Axon Enterprise is exactly that kind of company.
You probably know it from its most famous product: the taser. That electric gun cops use to take down suspects without drawing a firearm. Simple as that. But calling Axon a "taser manufacturer" in 2026 is like calling Amazon a "bookstore."
The Number That Matters
In the fourth quarter, the company reported $797 million in revenue — against an estimate of $755 million. Adjusted earnings of $2.15 per share, when consensus expected $1.60.
In other words: beat on the top, beat on the bottom, beat on both sides.
The stock surged more than 20% in a single day.
And the 2026 guidance? Revenue growth between 27% and 30%. The market expected 25.8%. Sounds like a small difference? Think again: we're talking about a company already growing 39% annually on a base of nearly $800 million per quarter. This isn't a startup with a fantasy spreadsheet. This is execution.
The AI That Isn't Guru Talk
Here's where it gets interesting — and where I need to separate the signal from the noise.
When a tech company says "AI" in 2026, the natural reflex is to cross your arms and demand proof. Because after three years of PowerPoints plastered with "AI-powered," "AI-first," and "AI-native," the word has become practically an insult to investors' intelligence.
But Axon isn't selling narrative. It's selling product.
The company's AI already accounts for 10% of total bookings — that's equivalent to $750 million in contract bookings last year. Among the actual features: automatic license plate recognition and a voice assistant built into the body camera, called Axon Assistant, which already has over 500 active customers.
Know what that means? A cop in the field can talk to the camera on their chest and get real-time information. Sounds like a Black Mirror episode, but it's reality in 2026 — and people are already being billed for it.
CFO Brittany Bagley said something worth noting: she expects the software segment to outpace hardware in growth soon. Software already grew 40% in the quarter, reaching $343 million.
That's the SaaS model walking through the front door of the public safety sector.
CEO Rick Smith and "Skin in the Game"
Nassim Taleb taught us you should only listen to people who have something to lose. CEO Rick Smith founded the company in 1993. Thirty-three years later, he's still there, still running the show, and told analysts on a call that AI represents a "different moment from anything he's experienced" in the company's history.
Look — that kind of statement from a founder-operator carries a different weight than when it comes from a CEO recruited on LinkedIn six months ago.
He's not managing a quarter.

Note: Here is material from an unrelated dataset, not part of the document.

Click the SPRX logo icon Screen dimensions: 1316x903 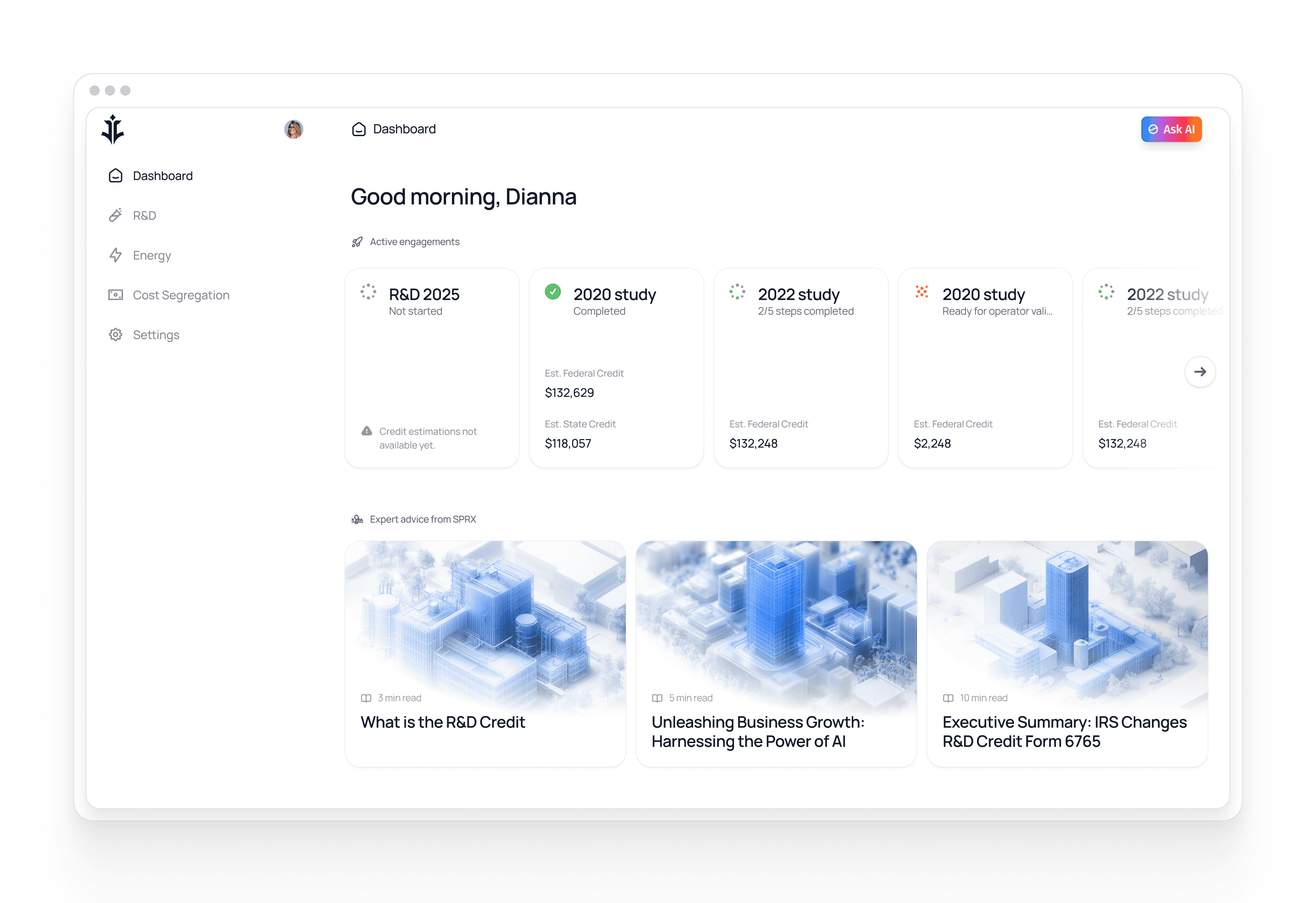pos(112,129)
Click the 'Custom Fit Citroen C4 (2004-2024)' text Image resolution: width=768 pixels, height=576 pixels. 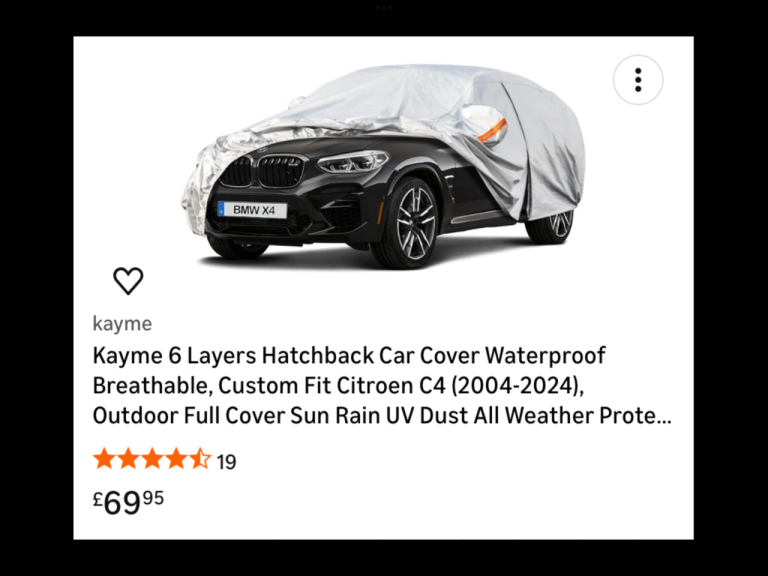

He's managing a legacy.
And when he says he's going to "deploy AI more aggressively and more responsibly than any other company in this space," you can take that more seriously than the generic conference-circuit speeches you sit through every year.
What the Mainstream Market Was Doing in the Meantime
While Axon was quietly building a software business on top of a hardware base already installed across hundreds of police forces and security agencies around the world, the market was busy arguing about whether Nvidia would drop another 5% or whether the Fed would cut rates.
Same circus, different day.
Axon has something very few companies have: captive customers locked in by contract, with sky-high switching costs, in a market where the main competitor is government bureaucracy itself. Swapping out a state police force's body camera vendor is no easy task. The data, the systems, the maintenance contracts — everything ties them in.
And on top of all that, the company threw out a target of $6 billion in annual revenue by 2028, with an adjusted EBITDA margin of 28%.
That's not a startup promise. That's a target from a company that already knows how to scale.
The question left on the table is simple and uncomfortable:
How many companies in your portfolio have customers who literally cannot switch vendors without a two-year public procurement process, a software segment growing 40% per quarter, and a founder with three decades of skin in the game?
If the answer is zero, maybe the problem isn't the market.